Byrne, one of the longest-serving commissioning heads in the industry, also claimed one of the previous people to deliver the MacTaggart, which has been a fixture at the annual event since 1976, is guilty of abusing women.

“Elsewhere on the list, I spotted one name among my predecessors who has not yet had the comeuppance he deserves for his assaults on women. That’s one of the things about being an old lady, you gather a lot of information over the years. To men who have behaved badly in the past, I say this: you know who you are. And so do I.”

Describing herself as “the first old lady” to be invited to deliver the TV festival’s keynote speech, named in honour of the Scottish television producer, director and writer who died in 1974, Byrne pointed out she is also “just about the oldest female TV executive working for a broadcaster” in the UK.

Byrne said the TV industry’s ongoing efforts to become more inclusive and less dominated by “posh boys” were vital but well behind schedule.

Byrne added that while the overt racism she saw at companies such as Granada in the 1980s “would never happen now,” she described the lack of progress in increasing ethnic diversity in television as the “single most disappointing failure” during her career.

“How can we represent the people of the UK if we ourselves are unrepresentative of the population?” asked Byrne, adding it was also important to “resist the idea that we don’t need older white men anymore and that they should be crushed out of the way.”

The exec also emphasised the need to keep women in the workplace after they have children and reach the menopause, with more needing to be done to raise awareness around menopausal symptoms.

“The problem barely discussed is the menopause. A quarter of women suffer significant symptoms and a major survey found that a quarter of women considered giving up work these were so bad. Often this problem coincides with parents falling sick and children taking major exams.

“That happened to me and life was a real struggle. Major broadcasters and larger companies need to take the lead by offering flexible and reduced working to older women so they are not lost to the industry.”

Also during Byrne’s lecture, she voiced concerns about the trend for high-profile politicians, such as US president Donald Trump, British prime minister Boris Johnson and UK Labour Party leader Jeremy Corbyn to avoid televised interviews with journalists and instead deliver their messages via social media.

“There has been a dramatic fall in politicians holding themselves up to proper scrutiny on TV and in recent months, and even weeks, that decline has, in my view, become critical for our democracy,” said Byrne, pointing to the likelihood of a UK general election as the country prepares to leave the European Union.

“I genuinely fear that in the next election campaign there will be too little proper democratic debate and scrutiny to enable voters to make informed decisions,” said Byrne.

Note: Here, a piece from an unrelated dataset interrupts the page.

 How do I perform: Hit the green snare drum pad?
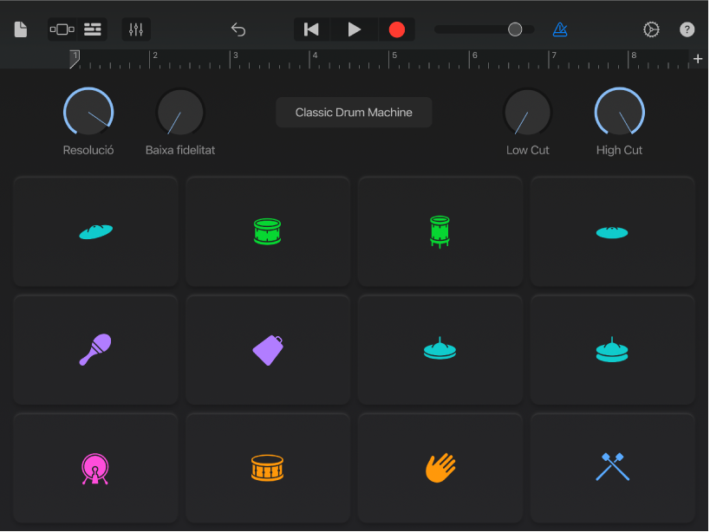[268, 231]
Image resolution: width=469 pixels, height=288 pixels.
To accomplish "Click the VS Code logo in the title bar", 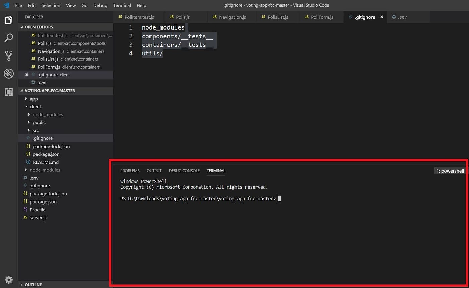I will (6, 5).
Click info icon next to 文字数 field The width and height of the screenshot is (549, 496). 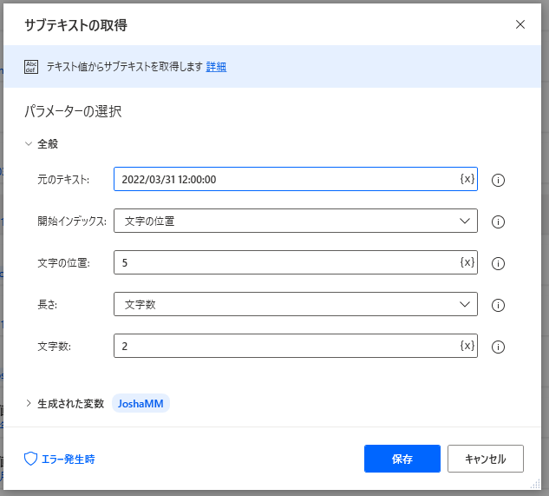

Turning to Trump, Byrne said: “If the leader of a democracy no longer believes in the fundamental importance of truth, then that democracy is undermined. That is what has happened in the US and we must not allow it to happen here. I believe that we need to start calling politicians out as liars when they lie.”

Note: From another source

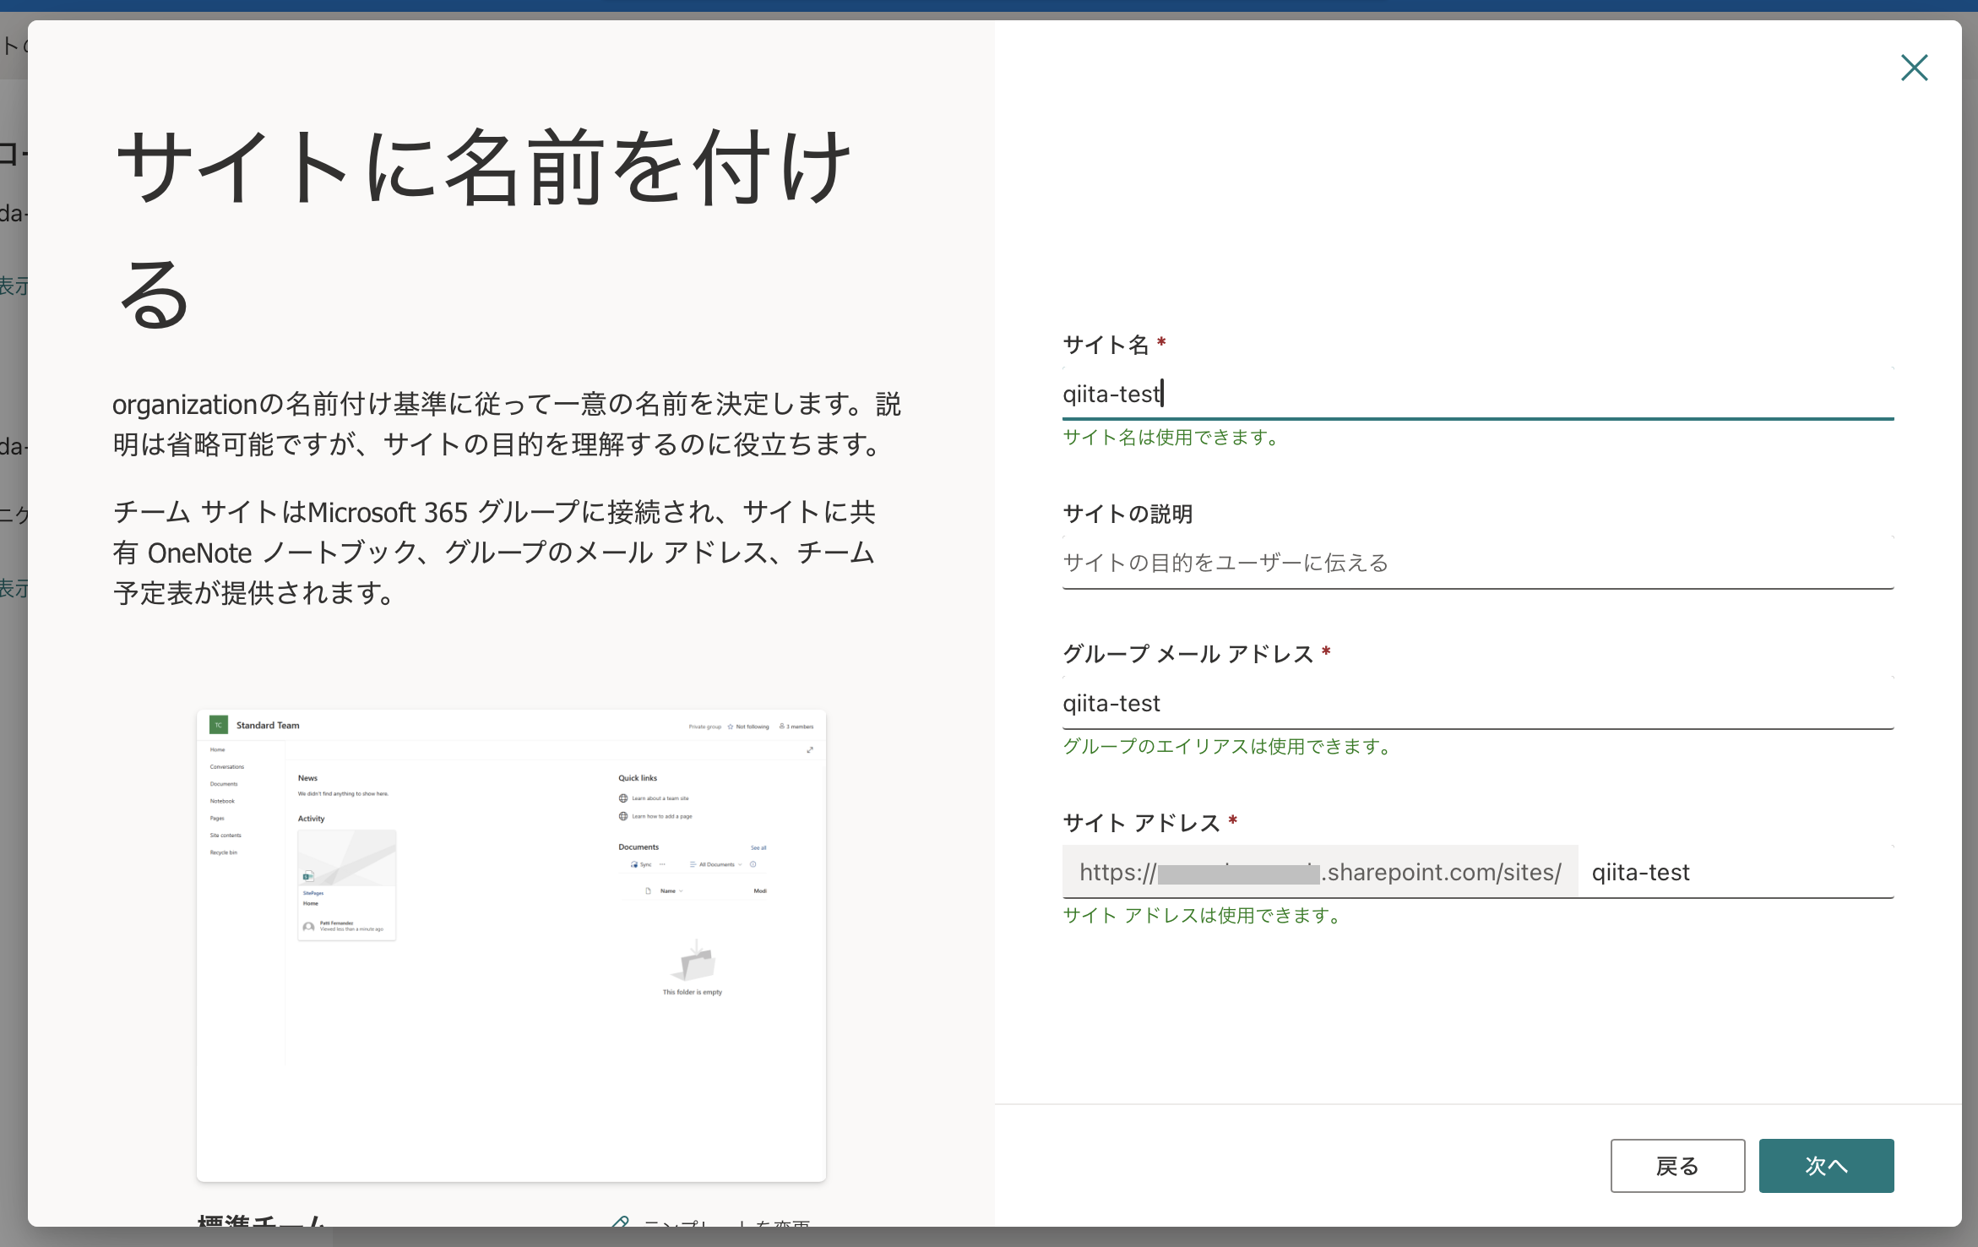Click the Not following star in preview header

point(731,727)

The veteran exec called on UK broadcasters make better use of online factchecking services to include factually correct information in their programming to help viewers realise when politicians were lying.

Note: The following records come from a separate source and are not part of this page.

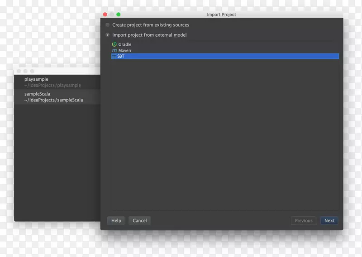Maximize the Import Project dialog with the green button
The height and width of the screenshot is (257, 362).
(x=119, y=15)
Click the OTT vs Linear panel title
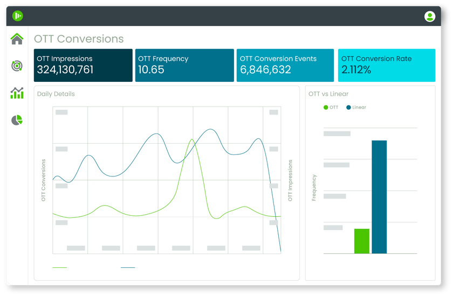Image resolution: width=453 pixels, height=297 pixels. (328, 94)
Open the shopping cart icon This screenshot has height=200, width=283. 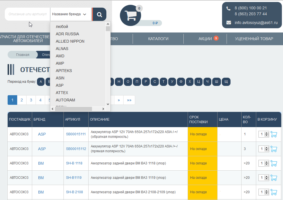coord(130,16)
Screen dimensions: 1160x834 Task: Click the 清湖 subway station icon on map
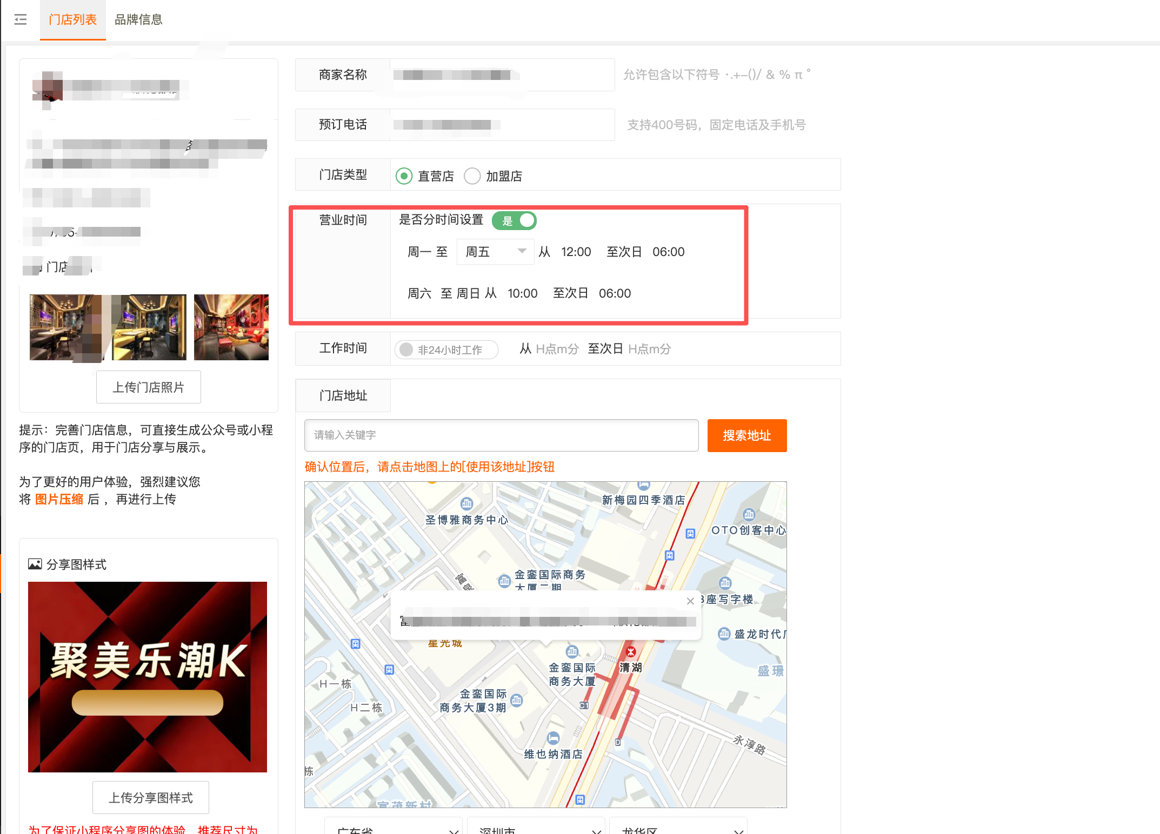click(x=631, y=651)
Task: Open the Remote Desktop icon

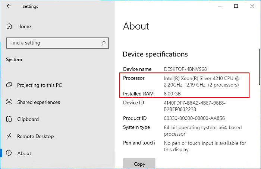Action: pos(10,136)
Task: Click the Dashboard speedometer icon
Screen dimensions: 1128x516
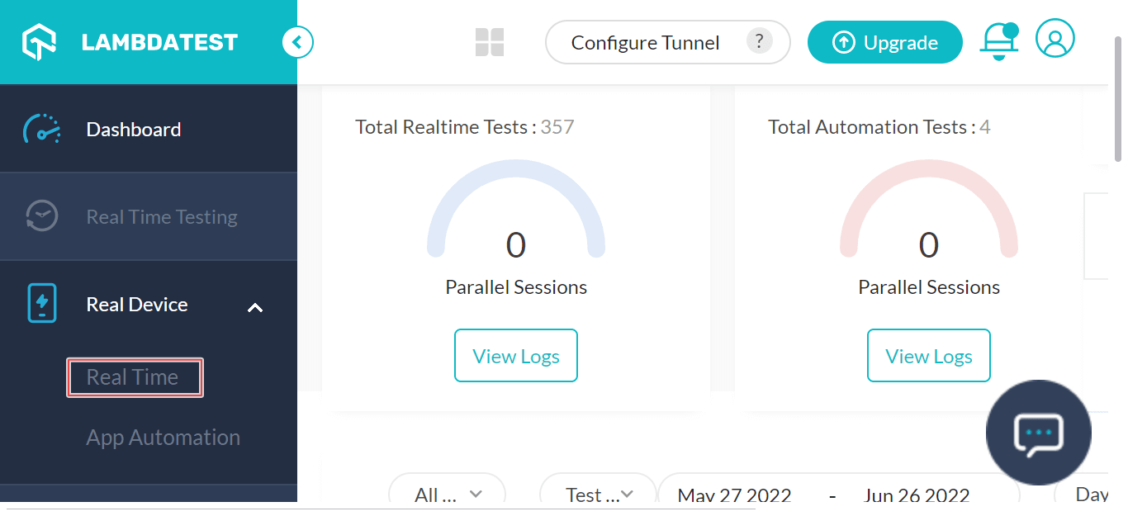Action: tap(41, 130)
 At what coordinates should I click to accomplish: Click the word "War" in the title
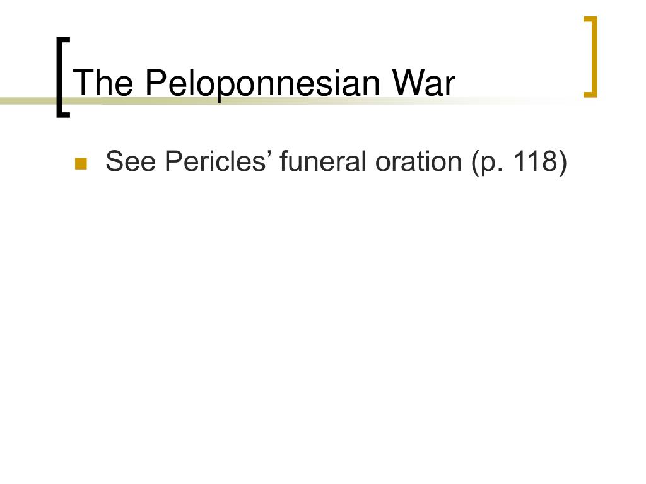423,83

“It’s time for the television industry to stand up for itself and speak out publicly against what is happening,” said Byrne.

The exec also criticised the UK TV industry for failing to address major fractures in contemporary British society in its programming in the same way media such as books and podcasts have.

“We are all desperate for young audiences. Millions of young people are now politically aware and active. We have to stop being afraid of serious analysis authored by big, brainy people. We have the ability and we have the airtime. Let’s make some really clever and difficult programmes,” said Byrne.

The exec took a swipe at US-based streaming services such as Netflix, saying: “I counted 29 different programmes on Netflix about drugs… and a plethora of programmes about serial killers. Programmes about mass murdering drug lords will contribute nothing to the reinvention of the UK’s political landscape.”